§ Work required:
Please repeat the records exactly, keeping the pictures out.

[Opening Data to use section]

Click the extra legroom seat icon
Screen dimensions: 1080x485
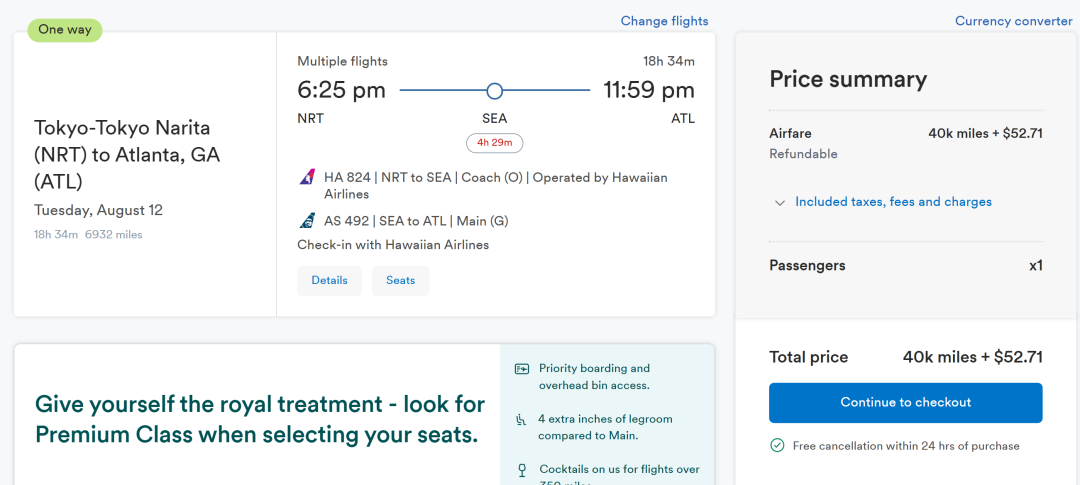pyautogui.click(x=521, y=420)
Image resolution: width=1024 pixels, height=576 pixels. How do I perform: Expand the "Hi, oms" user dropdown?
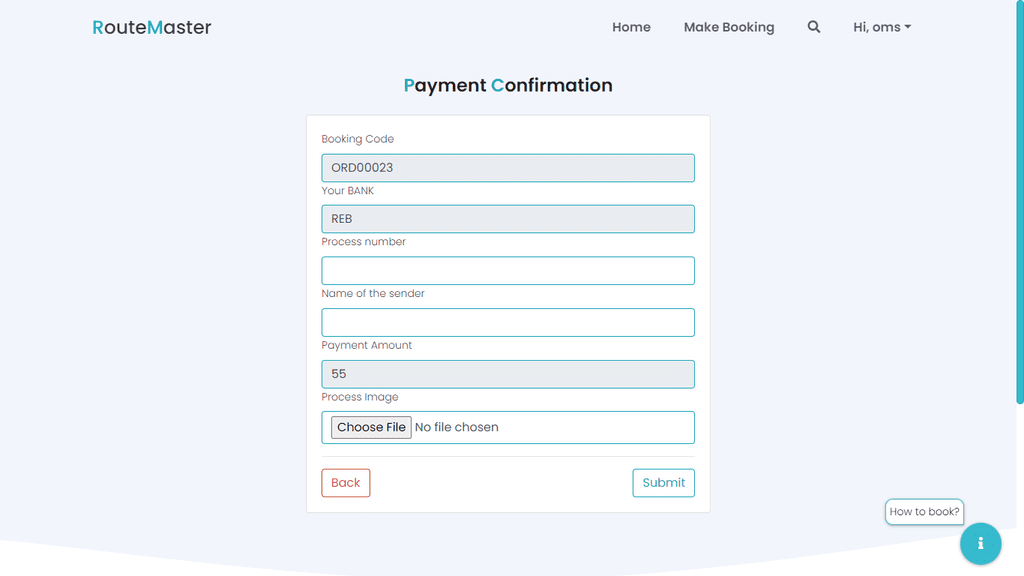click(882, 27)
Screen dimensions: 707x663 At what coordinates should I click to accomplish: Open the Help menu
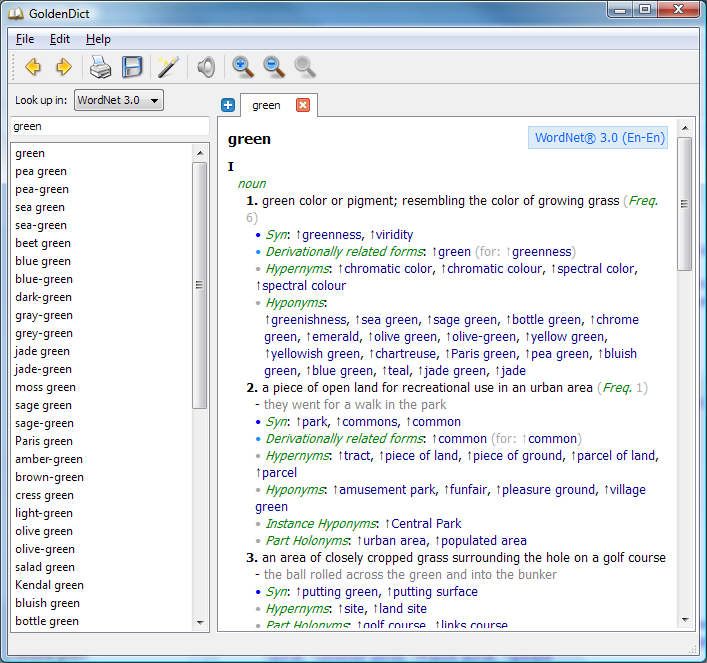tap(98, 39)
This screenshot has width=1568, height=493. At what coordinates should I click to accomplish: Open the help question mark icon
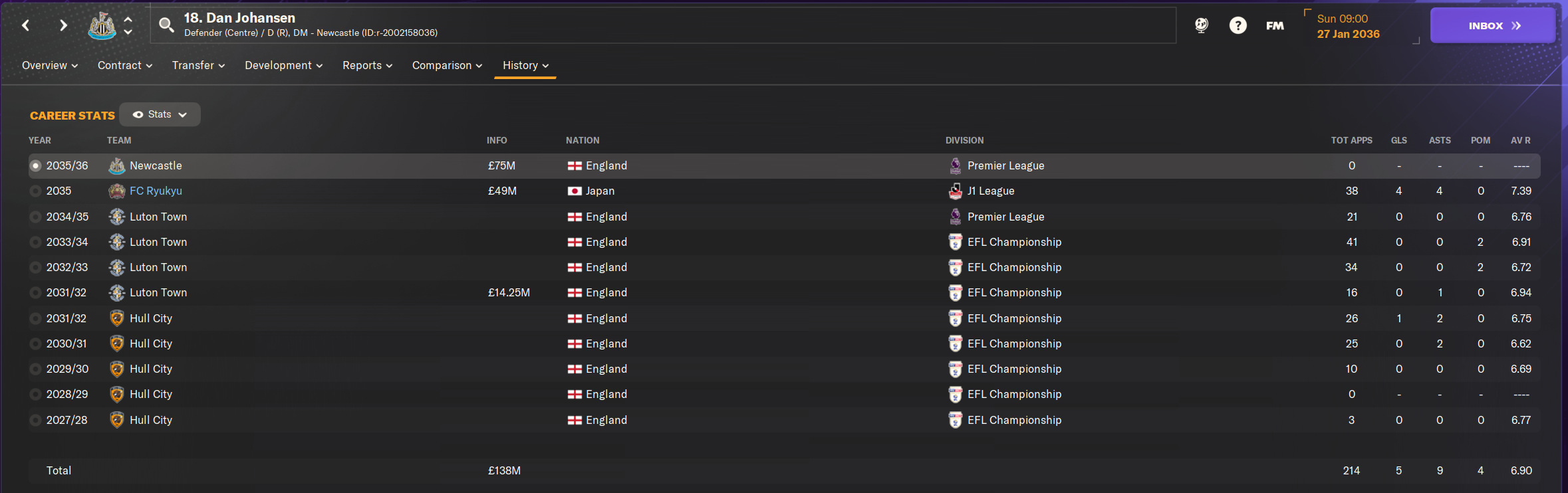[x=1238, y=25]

[Closing Data to use section]

§ Solution:
Click the extra legroom seat icon
Screen dimensions: 1080x485
pyautogui.click(x=521, y=420)
Image resolution: width=1024 pixels, height=576 pixels. How do I perform: Expand the "Hi, oms" user dropdown?
click(882, 27)
Screen dimensions: 707x663 At what coordinates should I click to accomplish: Open the Help menu
tap(98, 39)
This screenshot has width=1568, height=493. At what coordinates should I click to accomplish: Open the help question mark icon
[x=1238, y=25]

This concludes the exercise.